Nathaniel Miller

Personal information
- Born: September 21, 1979 (age 46) Montreal, Quebec

Medal record
Men's water polo
Representing Canada
Pan American Games
| Bronze medal – third place | 1999 Winnipeg | Team |
| Bronze medal – third place | 2003 Santo Domingo | Team |
| Bronze medal – third place | 2007 Rio de Janeiro | Team |
Commonwealth Water Polo Championships
| Gold medal – first place | 2002 Manchester | Team |

= Nathaniel Miller =

Canadian water polo player (born 1979)

Nathaniel "Nath" Miller (born September 21, 1979) is a male water polo player from Canada. He won three bronze medals at the Pan American Games with the Canada men's national water polo team during his career.

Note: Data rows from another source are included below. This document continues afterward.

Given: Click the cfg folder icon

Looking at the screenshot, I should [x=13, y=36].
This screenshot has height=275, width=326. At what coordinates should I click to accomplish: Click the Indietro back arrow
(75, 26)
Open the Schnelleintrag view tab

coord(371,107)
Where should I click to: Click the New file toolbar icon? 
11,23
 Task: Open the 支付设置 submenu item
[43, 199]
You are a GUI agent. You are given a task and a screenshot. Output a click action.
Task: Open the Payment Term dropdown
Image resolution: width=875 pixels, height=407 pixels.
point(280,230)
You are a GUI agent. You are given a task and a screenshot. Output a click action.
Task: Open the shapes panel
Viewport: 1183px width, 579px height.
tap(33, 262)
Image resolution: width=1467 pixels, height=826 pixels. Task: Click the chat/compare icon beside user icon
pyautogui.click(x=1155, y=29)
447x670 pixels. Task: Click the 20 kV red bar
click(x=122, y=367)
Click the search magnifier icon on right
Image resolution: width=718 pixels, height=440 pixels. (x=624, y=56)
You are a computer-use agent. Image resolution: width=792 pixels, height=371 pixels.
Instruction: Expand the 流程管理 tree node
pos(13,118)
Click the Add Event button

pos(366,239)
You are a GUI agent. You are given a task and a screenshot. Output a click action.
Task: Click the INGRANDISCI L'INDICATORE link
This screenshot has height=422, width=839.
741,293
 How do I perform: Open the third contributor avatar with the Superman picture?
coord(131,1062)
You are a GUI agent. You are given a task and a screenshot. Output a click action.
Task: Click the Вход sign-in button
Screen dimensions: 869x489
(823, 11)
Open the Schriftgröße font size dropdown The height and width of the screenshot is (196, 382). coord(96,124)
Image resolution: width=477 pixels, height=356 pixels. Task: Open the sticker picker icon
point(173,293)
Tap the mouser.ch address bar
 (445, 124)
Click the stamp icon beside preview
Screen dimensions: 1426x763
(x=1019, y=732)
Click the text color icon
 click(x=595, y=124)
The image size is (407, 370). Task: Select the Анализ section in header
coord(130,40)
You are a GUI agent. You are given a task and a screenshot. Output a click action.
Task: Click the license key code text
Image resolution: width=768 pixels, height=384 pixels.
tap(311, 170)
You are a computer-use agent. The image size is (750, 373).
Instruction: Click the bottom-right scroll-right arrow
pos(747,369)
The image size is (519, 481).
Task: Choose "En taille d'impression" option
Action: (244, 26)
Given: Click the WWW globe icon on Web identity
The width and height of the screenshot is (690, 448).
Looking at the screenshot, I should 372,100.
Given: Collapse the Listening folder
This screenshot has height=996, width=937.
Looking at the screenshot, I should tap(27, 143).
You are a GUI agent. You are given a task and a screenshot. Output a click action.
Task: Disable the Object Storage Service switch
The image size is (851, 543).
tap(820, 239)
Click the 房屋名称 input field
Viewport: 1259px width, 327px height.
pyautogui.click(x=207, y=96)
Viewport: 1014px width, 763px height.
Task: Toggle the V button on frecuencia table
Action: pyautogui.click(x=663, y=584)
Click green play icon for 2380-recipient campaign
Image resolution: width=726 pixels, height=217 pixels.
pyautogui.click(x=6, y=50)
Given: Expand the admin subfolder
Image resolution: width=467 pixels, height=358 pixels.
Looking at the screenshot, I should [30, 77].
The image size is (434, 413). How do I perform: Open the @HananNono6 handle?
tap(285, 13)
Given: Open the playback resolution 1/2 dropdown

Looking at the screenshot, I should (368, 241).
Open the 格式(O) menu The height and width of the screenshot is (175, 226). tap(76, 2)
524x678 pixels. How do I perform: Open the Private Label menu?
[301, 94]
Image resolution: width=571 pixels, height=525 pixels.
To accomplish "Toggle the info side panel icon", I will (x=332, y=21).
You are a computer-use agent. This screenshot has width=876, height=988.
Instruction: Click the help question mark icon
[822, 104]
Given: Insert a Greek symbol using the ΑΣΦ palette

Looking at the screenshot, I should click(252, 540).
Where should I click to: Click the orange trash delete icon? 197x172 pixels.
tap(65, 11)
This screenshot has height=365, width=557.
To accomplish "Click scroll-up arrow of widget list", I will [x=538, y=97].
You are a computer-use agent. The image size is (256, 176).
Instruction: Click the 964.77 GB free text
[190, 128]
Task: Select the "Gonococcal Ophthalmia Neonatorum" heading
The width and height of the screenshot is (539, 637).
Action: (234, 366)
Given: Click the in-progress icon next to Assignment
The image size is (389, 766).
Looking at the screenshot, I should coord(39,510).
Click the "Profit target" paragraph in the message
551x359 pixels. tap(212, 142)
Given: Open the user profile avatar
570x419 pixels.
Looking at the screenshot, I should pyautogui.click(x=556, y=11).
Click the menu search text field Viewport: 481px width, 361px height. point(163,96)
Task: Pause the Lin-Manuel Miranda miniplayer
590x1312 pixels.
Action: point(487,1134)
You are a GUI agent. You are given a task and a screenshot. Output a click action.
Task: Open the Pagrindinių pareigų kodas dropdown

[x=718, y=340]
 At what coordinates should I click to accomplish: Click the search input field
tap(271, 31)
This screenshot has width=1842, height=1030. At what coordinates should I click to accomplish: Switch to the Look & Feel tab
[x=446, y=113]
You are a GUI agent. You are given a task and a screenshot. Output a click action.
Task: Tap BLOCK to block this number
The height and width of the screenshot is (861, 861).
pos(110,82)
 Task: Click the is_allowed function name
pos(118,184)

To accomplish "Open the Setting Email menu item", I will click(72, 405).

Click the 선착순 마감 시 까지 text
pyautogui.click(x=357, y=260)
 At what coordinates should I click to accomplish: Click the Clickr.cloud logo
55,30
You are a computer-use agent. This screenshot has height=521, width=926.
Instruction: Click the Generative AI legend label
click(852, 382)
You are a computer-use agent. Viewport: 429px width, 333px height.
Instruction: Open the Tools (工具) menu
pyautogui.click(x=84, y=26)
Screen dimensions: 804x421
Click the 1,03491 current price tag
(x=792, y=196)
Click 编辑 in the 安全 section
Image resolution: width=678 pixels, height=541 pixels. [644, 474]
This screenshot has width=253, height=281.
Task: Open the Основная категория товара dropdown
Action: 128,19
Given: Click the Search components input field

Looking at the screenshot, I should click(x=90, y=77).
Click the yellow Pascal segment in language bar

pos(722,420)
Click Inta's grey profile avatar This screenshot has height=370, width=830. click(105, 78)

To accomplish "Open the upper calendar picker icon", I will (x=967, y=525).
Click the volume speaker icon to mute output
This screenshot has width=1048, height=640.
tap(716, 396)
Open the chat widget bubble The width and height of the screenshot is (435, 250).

Playing as a driver Miller was named MVP at the 2002 Commonwealth Water Polo Championships. He won the 2003 French Elite division championship with the Olympic Nice Club, and the 2006 Brazilian Elite division championship with Fluminense from Rio de Janeiro. Miller has a degree in history from the University of Calgary.

His past positions include a coaching position at Chelsea Piers in Stamford, Connecticut.

Former the head coach and athletic director of the Calgary Renegades Water Polo Club.